First up is my brand new favorite way to cook okra. But, get this: E. the Okra Hater actually liked it, too! I couldn’t believe my eyes when I saw her picking it up and eating it like popcorn. (In fact, she liked both these dishes, amazing for someone who claims not to like Indian food.) Prepared this way, okra is definitely not slimy!

Bhindi Masala or Dry-Fried Okra

Bhindi Masala (Dry-Fried Spiced Okra)
(click for printer-friendly version)

Okra fried without oil takes a long time to brown and must be stirred fairly frequently. If you’re in a hurry, you can add more oil to this to speed it up or spray it a couple of times with cooking spray.

To avoid the dreaded “okra slime,” thoroughly dry the okra (and your cutting board) before slicing it. Moisture brings out the slime.

(Stored entries)

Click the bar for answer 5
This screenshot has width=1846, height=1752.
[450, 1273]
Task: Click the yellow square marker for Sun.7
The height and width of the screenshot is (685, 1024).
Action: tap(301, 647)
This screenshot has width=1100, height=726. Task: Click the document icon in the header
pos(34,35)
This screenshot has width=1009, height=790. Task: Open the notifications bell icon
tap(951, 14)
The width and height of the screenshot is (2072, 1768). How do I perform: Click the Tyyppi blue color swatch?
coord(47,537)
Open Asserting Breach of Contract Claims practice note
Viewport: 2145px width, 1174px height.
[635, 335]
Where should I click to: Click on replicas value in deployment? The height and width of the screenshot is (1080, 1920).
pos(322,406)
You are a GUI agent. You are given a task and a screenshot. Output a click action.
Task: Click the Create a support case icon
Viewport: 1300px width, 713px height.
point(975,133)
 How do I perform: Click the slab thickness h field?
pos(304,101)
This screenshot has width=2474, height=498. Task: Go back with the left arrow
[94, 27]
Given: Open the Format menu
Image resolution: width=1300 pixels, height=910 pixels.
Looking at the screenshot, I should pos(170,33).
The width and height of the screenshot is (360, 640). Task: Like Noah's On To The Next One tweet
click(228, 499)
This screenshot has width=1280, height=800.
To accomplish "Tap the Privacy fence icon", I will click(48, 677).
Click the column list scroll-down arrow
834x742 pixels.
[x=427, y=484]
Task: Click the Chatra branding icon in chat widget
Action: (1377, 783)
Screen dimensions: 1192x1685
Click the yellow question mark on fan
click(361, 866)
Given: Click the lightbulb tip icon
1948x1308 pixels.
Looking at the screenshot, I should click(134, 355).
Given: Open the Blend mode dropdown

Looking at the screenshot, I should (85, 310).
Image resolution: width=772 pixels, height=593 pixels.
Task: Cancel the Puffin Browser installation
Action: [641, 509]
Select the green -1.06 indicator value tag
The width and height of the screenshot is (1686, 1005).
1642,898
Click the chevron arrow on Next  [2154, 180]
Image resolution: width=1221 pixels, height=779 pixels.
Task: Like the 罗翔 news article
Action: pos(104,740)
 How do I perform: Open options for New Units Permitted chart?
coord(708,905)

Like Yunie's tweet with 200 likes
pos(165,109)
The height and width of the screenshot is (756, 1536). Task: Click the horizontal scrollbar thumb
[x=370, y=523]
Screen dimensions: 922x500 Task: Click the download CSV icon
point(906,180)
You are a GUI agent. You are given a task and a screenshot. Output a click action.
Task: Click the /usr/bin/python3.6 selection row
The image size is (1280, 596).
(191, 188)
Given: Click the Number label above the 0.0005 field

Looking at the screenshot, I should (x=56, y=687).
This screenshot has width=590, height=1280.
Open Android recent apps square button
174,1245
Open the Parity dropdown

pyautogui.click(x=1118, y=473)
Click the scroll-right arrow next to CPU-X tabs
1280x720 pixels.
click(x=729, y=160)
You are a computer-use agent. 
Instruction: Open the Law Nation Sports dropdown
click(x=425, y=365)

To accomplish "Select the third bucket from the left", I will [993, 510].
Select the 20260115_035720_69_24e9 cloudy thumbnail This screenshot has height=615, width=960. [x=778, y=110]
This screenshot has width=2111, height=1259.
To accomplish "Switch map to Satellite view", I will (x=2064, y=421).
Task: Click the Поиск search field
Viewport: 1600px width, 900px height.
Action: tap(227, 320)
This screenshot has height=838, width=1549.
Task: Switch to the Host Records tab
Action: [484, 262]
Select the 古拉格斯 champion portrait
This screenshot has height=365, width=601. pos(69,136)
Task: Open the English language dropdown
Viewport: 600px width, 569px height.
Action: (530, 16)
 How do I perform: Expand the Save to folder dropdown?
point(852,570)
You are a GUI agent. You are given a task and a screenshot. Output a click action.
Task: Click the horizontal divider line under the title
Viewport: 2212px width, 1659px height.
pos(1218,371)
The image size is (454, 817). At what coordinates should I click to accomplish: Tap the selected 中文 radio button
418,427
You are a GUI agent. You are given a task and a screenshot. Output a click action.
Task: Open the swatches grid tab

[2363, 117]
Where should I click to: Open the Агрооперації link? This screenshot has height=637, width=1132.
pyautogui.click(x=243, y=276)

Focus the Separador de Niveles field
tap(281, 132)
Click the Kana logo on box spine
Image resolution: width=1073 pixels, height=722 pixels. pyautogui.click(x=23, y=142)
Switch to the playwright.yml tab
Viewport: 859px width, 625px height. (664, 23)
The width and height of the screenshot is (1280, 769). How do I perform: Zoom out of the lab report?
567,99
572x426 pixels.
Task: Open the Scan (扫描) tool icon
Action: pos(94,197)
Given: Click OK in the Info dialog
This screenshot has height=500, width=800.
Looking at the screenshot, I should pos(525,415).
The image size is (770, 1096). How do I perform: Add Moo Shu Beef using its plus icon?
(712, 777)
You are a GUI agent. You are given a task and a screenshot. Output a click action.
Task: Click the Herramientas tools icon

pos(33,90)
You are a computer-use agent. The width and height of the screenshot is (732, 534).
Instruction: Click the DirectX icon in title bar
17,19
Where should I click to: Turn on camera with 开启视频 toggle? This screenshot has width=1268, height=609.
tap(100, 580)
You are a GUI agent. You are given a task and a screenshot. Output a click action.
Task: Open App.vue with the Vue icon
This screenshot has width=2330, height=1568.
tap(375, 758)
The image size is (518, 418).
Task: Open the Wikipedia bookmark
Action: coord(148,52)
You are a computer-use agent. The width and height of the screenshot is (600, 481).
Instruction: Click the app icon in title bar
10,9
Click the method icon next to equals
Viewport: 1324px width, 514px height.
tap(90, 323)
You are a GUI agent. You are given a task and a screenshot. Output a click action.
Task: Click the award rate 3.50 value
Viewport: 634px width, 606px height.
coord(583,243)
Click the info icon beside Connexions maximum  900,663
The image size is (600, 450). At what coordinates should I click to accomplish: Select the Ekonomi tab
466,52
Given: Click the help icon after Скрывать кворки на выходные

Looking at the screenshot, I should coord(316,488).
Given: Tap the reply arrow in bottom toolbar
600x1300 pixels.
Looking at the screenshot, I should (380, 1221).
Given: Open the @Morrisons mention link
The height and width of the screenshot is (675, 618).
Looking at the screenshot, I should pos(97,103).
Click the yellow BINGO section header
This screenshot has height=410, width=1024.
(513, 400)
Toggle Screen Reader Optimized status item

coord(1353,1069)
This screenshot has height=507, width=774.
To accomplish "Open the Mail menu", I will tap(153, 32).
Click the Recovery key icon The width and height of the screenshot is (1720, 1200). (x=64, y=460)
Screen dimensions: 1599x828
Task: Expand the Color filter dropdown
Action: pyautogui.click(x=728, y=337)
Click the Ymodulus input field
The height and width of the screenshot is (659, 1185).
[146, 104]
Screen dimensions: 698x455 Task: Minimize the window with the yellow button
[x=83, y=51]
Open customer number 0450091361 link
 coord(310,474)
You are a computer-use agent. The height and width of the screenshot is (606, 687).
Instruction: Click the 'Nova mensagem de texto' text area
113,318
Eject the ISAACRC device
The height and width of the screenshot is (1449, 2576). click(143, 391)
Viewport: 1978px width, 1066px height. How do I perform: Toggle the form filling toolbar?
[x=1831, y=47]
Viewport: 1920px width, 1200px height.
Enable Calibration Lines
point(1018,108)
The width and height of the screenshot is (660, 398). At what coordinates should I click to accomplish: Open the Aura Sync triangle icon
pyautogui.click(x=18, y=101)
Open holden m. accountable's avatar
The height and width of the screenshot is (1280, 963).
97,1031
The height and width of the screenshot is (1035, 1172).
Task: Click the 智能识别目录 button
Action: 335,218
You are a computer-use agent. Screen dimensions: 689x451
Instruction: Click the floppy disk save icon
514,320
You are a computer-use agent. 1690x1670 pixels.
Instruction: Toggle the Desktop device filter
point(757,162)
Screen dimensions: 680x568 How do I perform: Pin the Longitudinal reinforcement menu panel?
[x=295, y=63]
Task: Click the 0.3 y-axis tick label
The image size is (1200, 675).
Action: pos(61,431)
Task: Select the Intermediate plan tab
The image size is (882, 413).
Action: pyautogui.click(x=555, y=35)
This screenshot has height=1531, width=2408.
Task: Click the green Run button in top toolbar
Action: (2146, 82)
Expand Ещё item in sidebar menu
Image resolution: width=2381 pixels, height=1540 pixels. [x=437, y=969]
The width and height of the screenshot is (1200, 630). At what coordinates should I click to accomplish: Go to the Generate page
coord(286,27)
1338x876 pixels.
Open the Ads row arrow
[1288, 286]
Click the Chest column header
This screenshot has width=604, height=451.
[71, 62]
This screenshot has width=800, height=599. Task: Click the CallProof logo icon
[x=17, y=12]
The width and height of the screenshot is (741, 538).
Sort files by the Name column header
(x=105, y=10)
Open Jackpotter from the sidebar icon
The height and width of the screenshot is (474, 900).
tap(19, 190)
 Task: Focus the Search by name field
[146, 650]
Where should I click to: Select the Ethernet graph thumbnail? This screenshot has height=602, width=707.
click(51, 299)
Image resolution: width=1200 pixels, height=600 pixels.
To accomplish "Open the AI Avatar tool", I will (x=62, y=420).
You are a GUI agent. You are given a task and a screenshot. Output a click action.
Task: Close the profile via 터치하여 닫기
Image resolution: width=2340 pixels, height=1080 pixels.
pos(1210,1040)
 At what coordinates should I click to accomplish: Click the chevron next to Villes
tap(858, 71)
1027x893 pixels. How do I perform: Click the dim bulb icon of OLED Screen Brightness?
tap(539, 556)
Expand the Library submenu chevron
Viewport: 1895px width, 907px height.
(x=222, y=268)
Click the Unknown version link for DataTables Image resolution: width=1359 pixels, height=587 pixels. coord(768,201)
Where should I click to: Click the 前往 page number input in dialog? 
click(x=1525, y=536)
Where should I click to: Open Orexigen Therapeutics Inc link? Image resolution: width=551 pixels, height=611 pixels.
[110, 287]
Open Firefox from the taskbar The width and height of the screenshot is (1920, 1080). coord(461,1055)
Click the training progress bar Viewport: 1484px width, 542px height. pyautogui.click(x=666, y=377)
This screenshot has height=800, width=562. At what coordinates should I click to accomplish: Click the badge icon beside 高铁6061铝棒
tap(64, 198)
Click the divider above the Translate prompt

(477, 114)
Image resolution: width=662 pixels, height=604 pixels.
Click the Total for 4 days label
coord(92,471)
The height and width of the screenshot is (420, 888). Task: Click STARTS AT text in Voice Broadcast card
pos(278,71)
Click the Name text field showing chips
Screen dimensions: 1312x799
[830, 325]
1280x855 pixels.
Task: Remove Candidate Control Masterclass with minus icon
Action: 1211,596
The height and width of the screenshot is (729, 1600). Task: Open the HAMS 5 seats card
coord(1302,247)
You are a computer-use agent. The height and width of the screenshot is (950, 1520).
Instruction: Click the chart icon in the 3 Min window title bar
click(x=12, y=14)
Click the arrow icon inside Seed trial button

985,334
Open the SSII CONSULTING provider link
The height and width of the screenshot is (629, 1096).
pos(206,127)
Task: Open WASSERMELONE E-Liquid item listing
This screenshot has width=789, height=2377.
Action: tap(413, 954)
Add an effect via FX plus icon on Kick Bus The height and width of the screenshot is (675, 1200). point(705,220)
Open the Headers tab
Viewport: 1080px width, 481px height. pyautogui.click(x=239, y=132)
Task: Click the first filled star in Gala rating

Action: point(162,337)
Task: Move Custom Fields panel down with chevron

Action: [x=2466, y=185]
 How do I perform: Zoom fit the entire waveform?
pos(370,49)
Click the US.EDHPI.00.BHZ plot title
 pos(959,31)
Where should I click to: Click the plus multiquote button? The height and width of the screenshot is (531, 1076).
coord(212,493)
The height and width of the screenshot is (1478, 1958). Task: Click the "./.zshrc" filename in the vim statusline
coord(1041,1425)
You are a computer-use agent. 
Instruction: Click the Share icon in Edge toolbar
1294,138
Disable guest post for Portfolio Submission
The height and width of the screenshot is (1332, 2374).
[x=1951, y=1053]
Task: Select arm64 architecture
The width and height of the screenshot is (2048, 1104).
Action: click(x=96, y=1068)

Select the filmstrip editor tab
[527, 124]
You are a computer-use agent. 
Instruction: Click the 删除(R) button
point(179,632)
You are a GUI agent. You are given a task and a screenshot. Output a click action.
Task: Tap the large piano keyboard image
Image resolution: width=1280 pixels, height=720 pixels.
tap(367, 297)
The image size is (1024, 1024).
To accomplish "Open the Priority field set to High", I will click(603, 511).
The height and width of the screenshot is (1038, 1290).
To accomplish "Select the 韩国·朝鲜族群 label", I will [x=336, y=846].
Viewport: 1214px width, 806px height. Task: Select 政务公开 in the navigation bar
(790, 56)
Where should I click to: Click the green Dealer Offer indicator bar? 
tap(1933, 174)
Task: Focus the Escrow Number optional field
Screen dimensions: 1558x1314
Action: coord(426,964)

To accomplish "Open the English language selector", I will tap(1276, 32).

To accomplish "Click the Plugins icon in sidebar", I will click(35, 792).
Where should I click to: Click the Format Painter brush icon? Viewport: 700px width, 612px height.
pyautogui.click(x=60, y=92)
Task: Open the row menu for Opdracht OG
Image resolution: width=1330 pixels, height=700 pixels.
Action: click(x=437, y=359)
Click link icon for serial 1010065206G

To-do list:
1) According to the okra passage, what brings out the slime?
2) Transcribe the stretch of the okra passage from "Okra fried without" through "out the slime.".

Outputs for the tasks:
1) Moisture.

2)
Okra fried without oil takes a long time to brown and must be stirred fairly frequently. If you’re in a hurry, you can add more oil to this to speed it up or spray it a couple of times with cooking spray.

To avoid the dreaded “okra slime,” thoroughly dry the okra (and your cutting board) before slicing it. Moisture brings out the slime.